###Motivation
Repetitive Strain Injures (RSI) are common occupational diseases among developers due to long periods spent sitting, typing and clicking. Dictating code using speech recognition engines is a compelling alternative to alleviate RSI among programmers. However, dictating code in natural human languages is long and tedious. A viable solution is to find abbreviations to make dictation shorter, faster and less fatiguing. Unfortunately this imposes yet other challenges, as existing speech recognitions engines require dictionaries to learn the abbreviations. Then, these abbreviations should sound different to reduce recognition mistakes. If we add to this the numerous programming languages existing today and the phonetic differences between programmers around the world (as some abbreviations may be easy to pronounce for some, but difficult for others) we end up with a problem that requires automation.
For example, take the following java loop:
for (int x = 0; x < N; x++) {}
In English, this loop is read:
for open parenthesis integer ex equals zero semicolon ex minor than n semicolon ex plus plus close parenthesis open bracket close bracket.
Such long sentences will quickly provoke fatigue in the programmer and compels her to abandon the attempt to dictate code. Using abbreviations this code may be read:
for opa int ex ecu zero semi x le en semi x papa apo ribket leftket
Certainly sound like a lot of gibberish, but have you forget how the code looked to you the first time you saw it?

Data records
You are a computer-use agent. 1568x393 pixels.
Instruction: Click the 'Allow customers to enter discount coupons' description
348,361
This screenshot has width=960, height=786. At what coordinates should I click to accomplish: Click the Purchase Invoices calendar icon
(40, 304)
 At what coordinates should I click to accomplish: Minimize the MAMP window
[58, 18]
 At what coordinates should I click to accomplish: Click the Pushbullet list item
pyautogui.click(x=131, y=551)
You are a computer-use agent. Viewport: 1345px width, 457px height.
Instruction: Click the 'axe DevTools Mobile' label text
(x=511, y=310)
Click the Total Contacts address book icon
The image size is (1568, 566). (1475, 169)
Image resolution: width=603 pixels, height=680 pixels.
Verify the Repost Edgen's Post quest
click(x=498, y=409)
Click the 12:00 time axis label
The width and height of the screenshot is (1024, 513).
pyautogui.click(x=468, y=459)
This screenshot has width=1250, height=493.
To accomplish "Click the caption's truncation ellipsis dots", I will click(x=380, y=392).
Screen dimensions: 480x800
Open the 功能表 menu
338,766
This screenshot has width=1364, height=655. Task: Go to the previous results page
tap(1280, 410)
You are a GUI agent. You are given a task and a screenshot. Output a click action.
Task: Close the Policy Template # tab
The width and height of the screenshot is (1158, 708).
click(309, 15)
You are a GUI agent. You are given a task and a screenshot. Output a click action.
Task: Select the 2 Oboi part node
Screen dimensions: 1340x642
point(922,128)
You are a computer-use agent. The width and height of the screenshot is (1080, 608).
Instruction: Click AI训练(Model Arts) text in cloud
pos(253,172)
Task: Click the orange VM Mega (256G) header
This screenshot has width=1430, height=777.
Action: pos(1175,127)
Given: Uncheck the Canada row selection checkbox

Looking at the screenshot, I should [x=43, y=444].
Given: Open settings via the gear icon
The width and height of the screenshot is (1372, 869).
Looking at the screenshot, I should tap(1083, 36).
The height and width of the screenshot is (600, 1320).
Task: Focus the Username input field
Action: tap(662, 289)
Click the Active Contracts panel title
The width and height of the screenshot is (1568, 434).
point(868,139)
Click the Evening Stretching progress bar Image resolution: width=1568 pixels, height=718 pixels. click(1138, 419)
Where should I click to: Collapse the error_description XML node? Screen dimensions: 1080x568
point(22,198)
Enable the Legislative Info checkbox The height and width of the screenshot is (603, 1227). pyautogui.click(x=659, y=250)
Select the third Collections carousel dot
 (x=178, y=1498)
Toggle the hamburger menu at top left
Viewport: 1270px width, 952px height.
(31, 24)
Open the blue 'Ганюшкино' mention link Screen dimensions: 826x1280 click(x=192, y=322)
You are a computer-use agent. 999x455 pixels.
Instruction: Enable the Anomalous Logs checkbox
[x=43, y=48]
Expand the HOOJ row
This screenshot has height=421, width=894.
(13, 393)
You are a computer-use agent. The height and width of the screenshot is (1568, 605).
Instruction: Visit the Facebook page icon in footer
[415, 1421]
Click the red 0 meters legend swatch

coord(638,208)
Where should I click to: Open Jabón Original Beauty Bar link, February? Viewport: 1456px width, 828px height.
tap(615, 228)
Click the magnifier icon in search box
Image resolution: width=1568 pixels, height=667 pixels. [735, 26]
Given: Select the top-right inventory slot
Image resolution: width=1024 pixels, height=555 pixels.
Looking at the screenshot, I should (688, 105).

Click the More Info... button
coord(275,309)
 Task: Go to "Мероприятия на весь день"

### PROMPT A
In the passage on dictating code, what do existing speech recognition engines need in order to learn abbreviations?
### PROMPT B
Continue the passage on dictating code from its final sentence.
These items come from a different source than the text.

### YOUR RESPONSE A
They require dictionaries.

### YOUR RESPONSE B
###The tool
OPA-Lang is a tool to find abbreviation that can be used by programmers all over the world to dictate code to an speech recognition engine. The tool takes three inputs to generate the set of abbreviations:
- The syntax and semantics of a programing language.
- A confusion matrix describing the likelihood that a phoneme is confused by other.
- A dictionary of the natural human language of the programmer that is going to dictate.
OPA-Lang uses these inputs to generate a set of abbreviations that:
- Cover all the language constructs
- Have a reduced probability of being confused among each other
- Are easy to pronounce by the programmer.
The name came from the an abbreviation of “Open PArenthesis” (OPA).